We then evaluated the propensity of Peri-DS-NGs to escape the endosome with lysotracker colocalization studies, where we found that these nanogels exhibit efficient endosomal escape even at 18 h (Figure S28a). The Pearson’s coefficient for Peri-DS-NGs was found to be 0.39 at 18 h, which further decreased to 0.31 at 42 h, supporting more efficient endosomal escape compared to both NonDS-NGs and DS-NGs. The temporal evolution of Pearson’s coefficient further supported the efficient endosomal escape of PeriDS-NGs nanogels (Figure S28c). Overall, disulfides were found to be crucial in enhancing the cellular uptake of the nanogels and their endosomal escape.

We were further interested in using a complementary assay to evaluate the endosomal escape. We used calcein as a probe for this purpose, which is a membrane-impermeable fluorophore that enters the cells through the endosome. In endosomes, calcein exhibits punctate and lower fluorescence at high self-quenching concentrations. When liberated from the endosome, calcein is present throughout the cytosol and exhibits high fluorescence due to reduced self-quenching. Thus, upon coincubation with endosomolytic particles, calcein releases from the endosome and exhibits strong and diffused fluorescence throughout the cytosol (Figure S19).^38–41 When EMT6 cells are treated with PeriDS-NGs and DS-NGs, along with calcein, diffused fluorescence is observed throughout the cytosol indicating efficient endosomal escape. On the other hand, both untreated control (i.e., only calcein) and those treated with NonDS-NGs cell remain punctate fluorescence, indicating endosomal entrapment (Figure 4c). A time dependent cotreatment of calcein with DS-NGs (Figure S20) and PeriDS-NGs (Figure S29) showed the gradual diffused fluorescence over time confirms the endosomal escape of disulfide particles. We also observed a few diffused cells at 1 h itself which indicates that a smaller fraction of the of nanogels can be internalized via other pathways which can result in the lower Pearson’s coefficient at initial hour.
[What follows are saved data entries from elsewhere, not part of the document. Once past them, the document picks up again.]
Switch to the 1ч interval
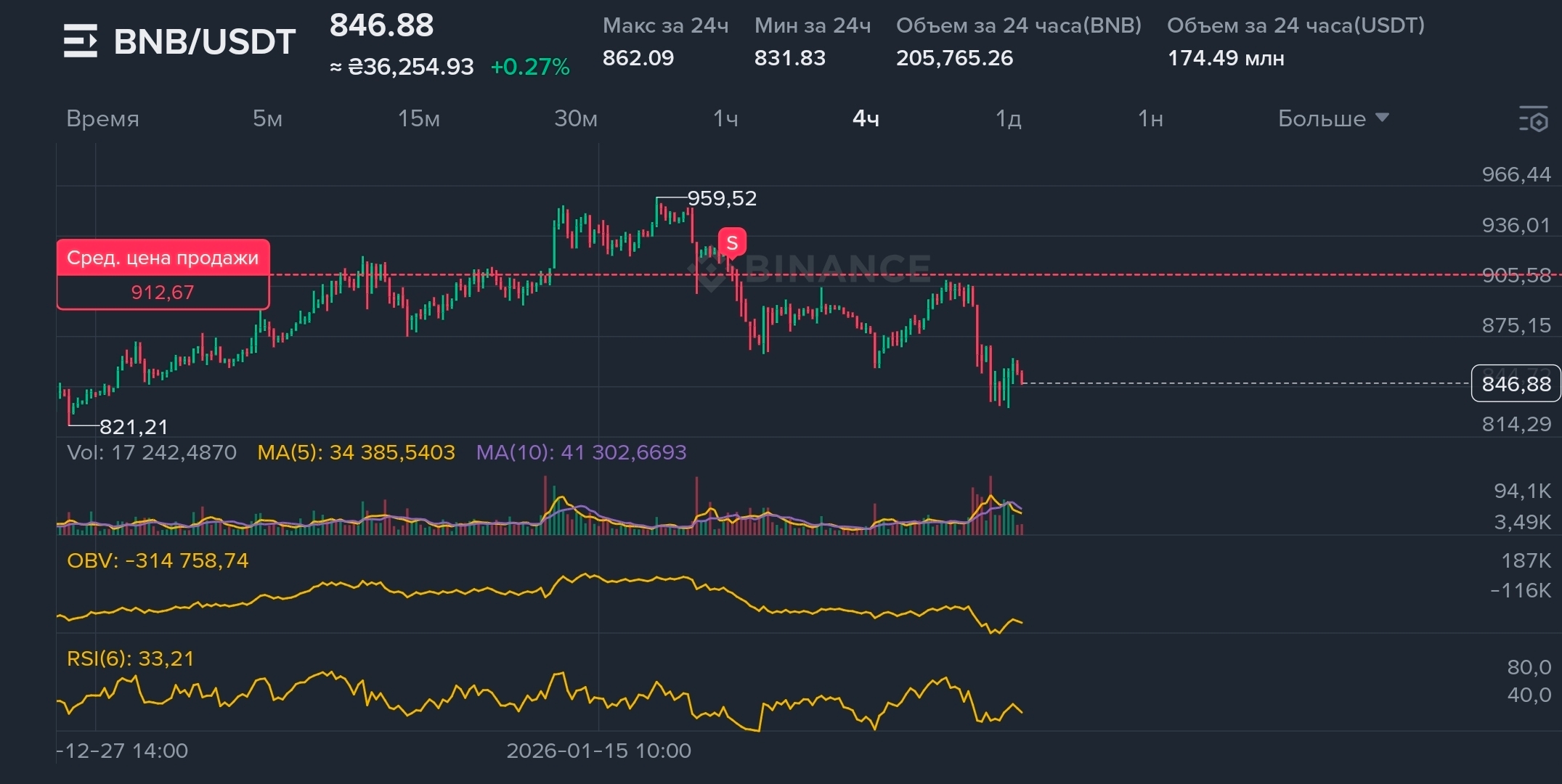pos(725,118)
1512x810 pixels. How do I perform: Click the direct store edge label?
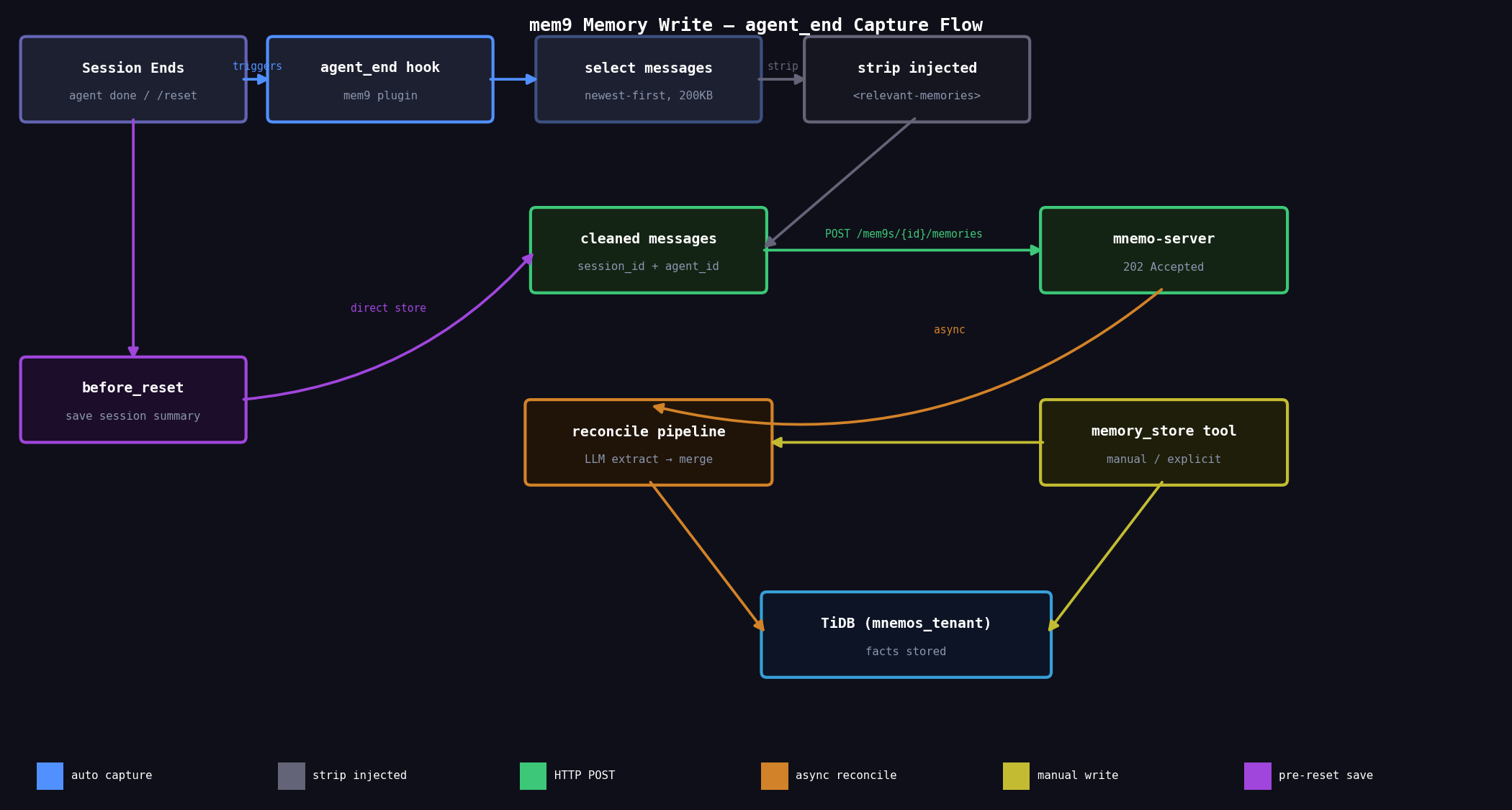click(x=388, y=308)
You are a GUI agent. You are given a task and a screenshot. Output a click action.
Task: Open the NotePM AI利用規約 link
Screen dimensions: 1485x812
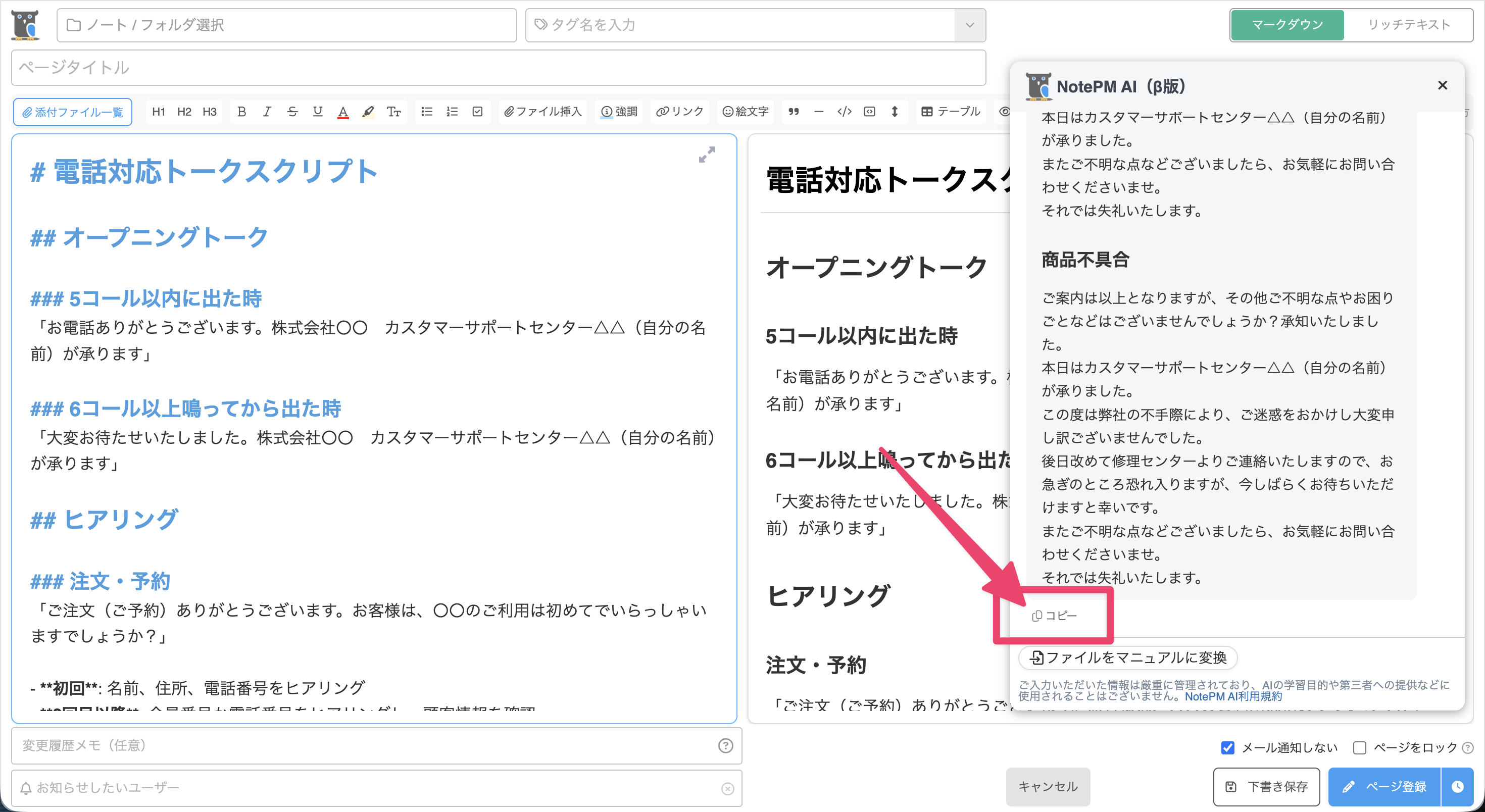[x=1233, y=696]
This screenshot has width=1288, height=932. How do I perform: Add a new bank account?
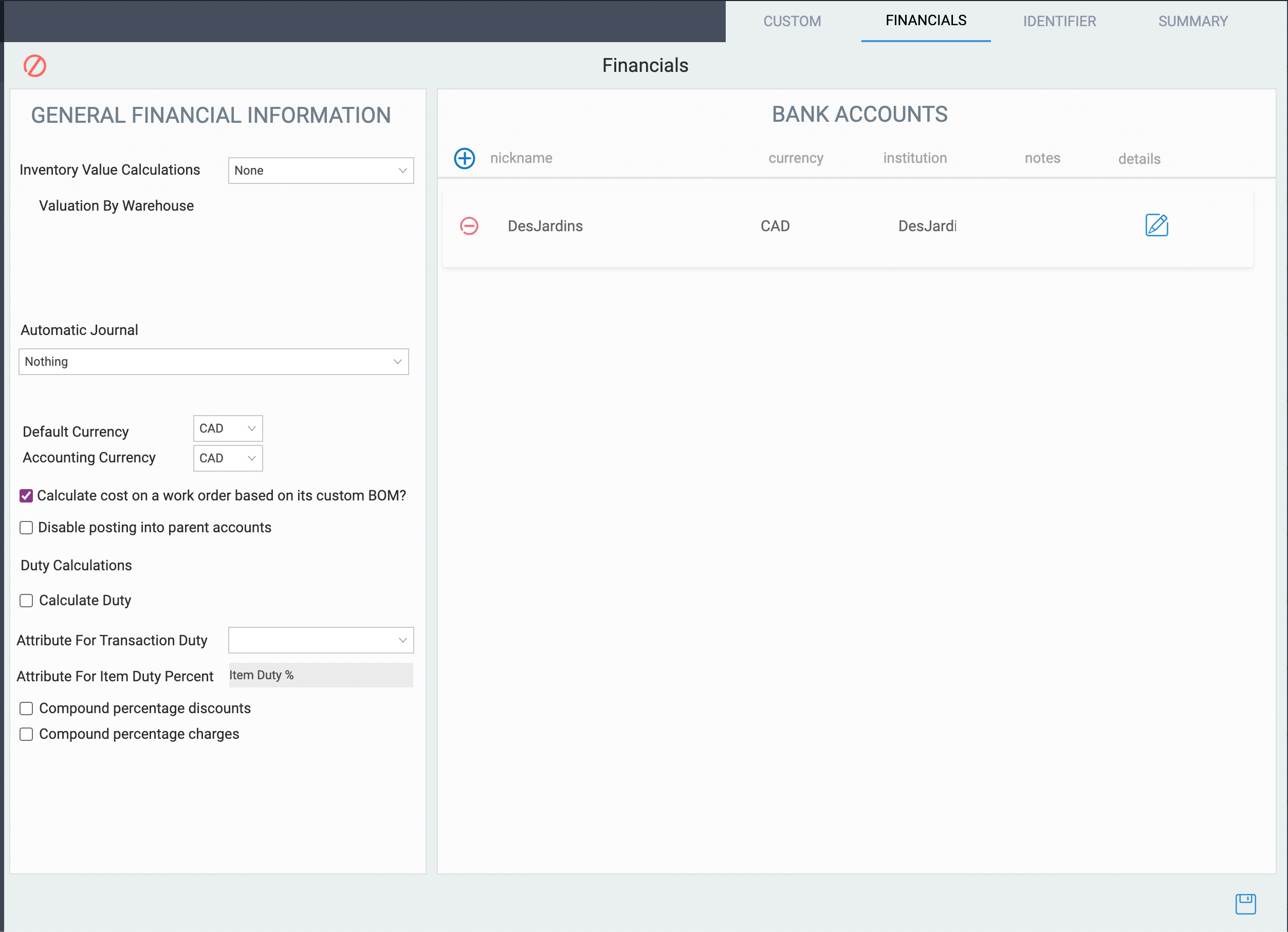pos(464,158)
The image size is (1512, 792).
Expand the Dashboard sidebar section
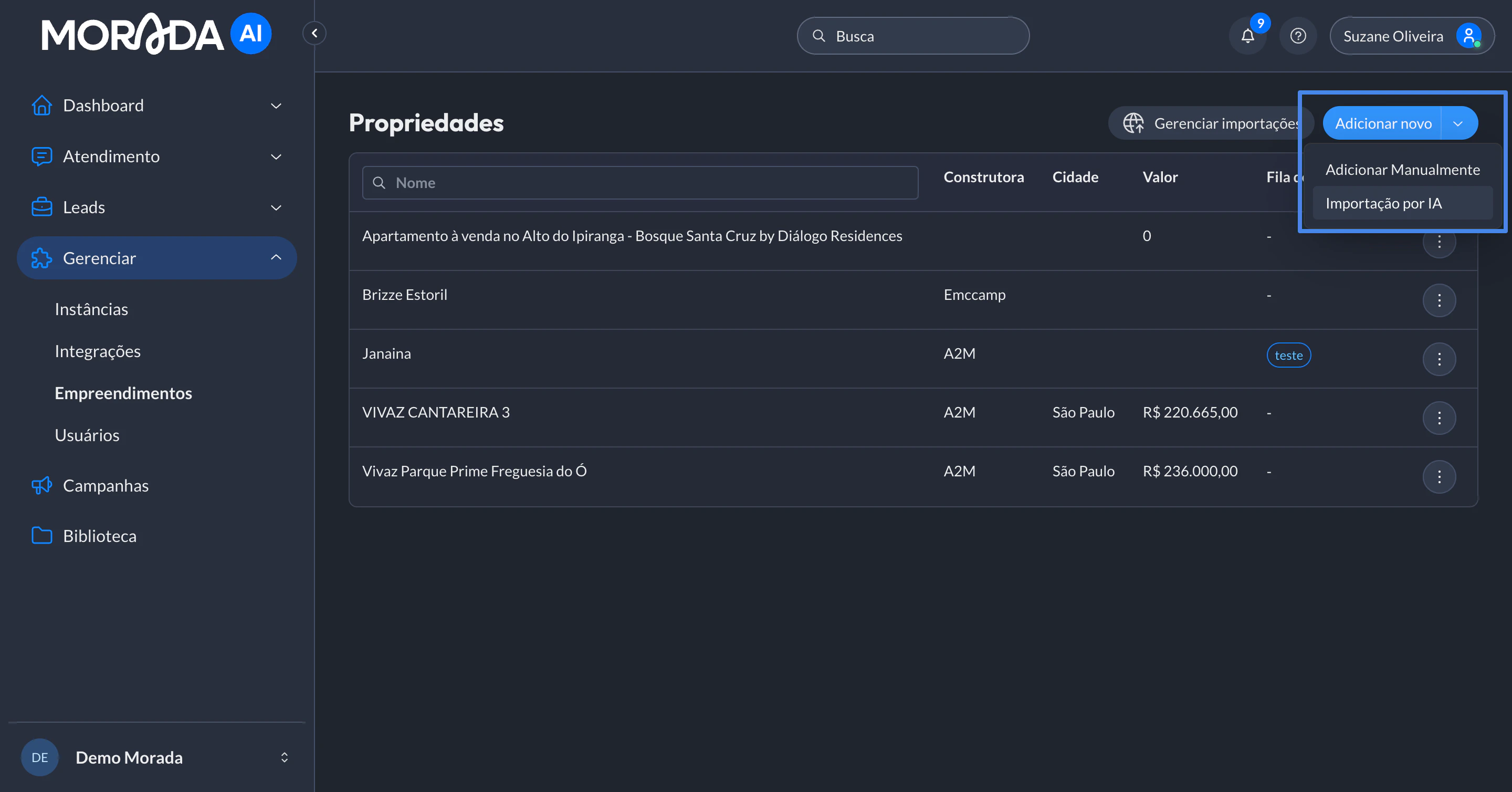pos(275,106)
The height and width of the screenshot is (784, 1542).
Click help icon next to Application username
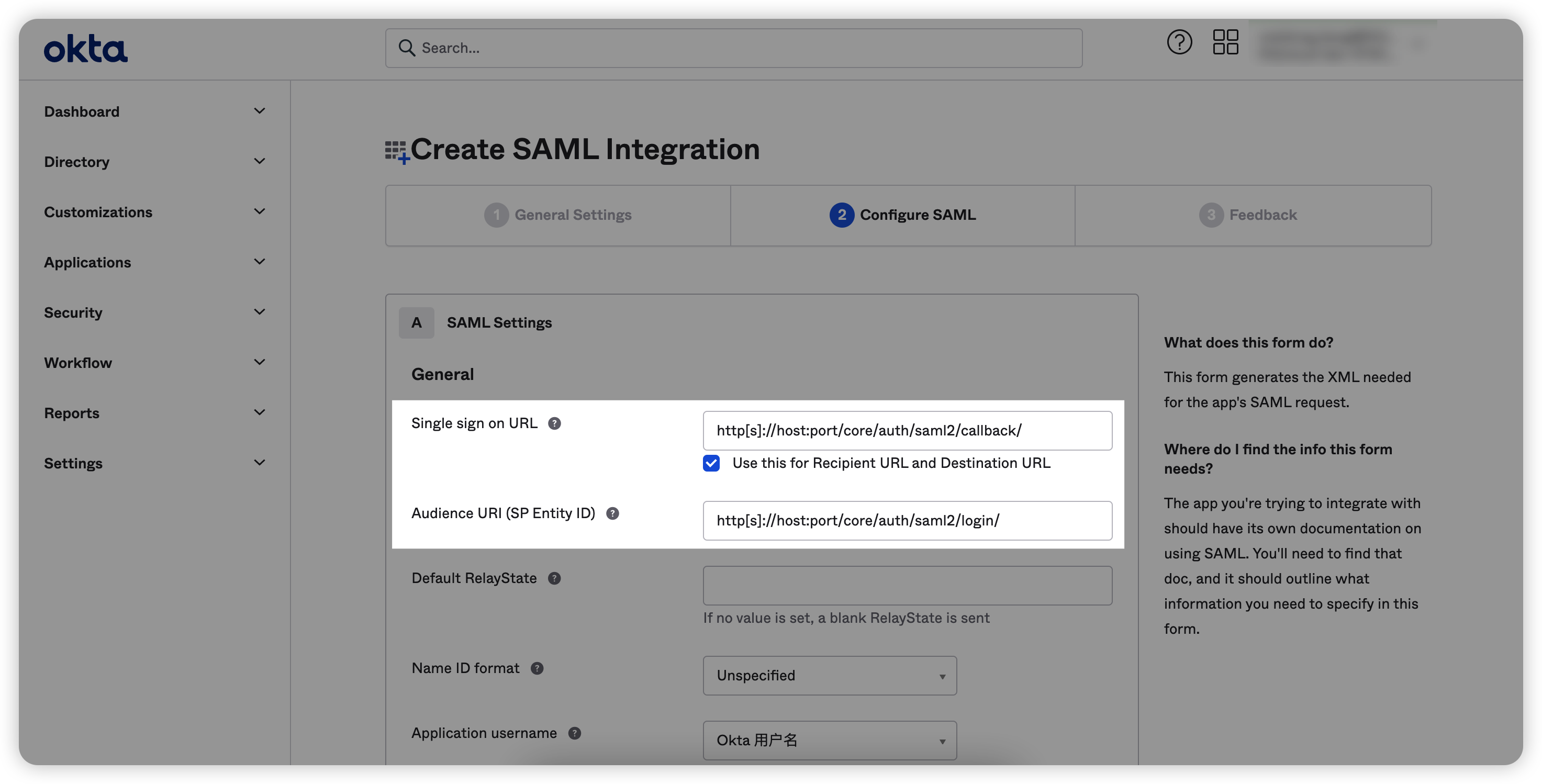[574, 734]
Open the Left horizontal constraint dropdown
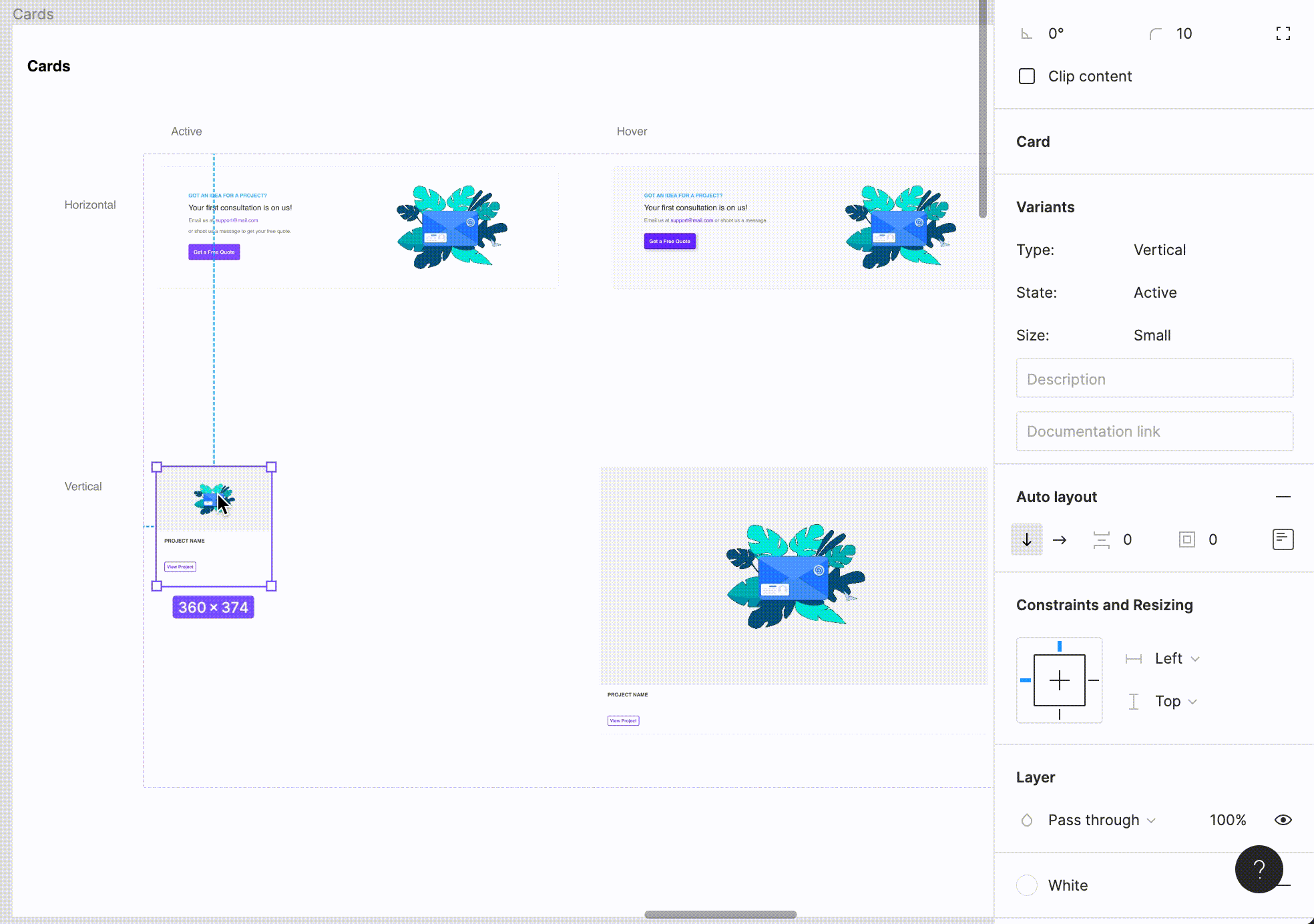Image resolution: width=1314 pixels, height=924 pixels. point(1176,658)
In summary, we have demonstrated the effect of disulfide bonds in polymeric nanogels towards endosomal escape. Three different polymeric nanogels have been synthesized with strategically different positioning of disulfide bonds. Cellular uptake and endosomal escape capabilities of these nanogels are then assessed, which show that disulfide-containing nanogels (DS-NGs) could escape the endosome, whereas non-disulfide nanogels (NonDS-NGs) remain entrapped. Exposing the disulfides on the outer surface of the nanogel further enhances both cellular uptake and endosomal escape. Temporal evolution of the endosomal escape supports the assertion that disulfide bonds play a critical role in the observed endosomal escape. The mechanism that underlies the observed endosomal escape is not clear at this time. We provisionally propose that the covalent contact between the membrane thiols and the nanogel strains the packing of the endosomal membranes (Figure 1). The propensity to relieve this strain is presumably the driving force for endosomal escape. As endosomal escape is a major bottleneck in delivering small molecule therapeutics and biologics inside the cells, identification of this new pathway for endosomal escape will open up new design strategies for therapeutic delivery.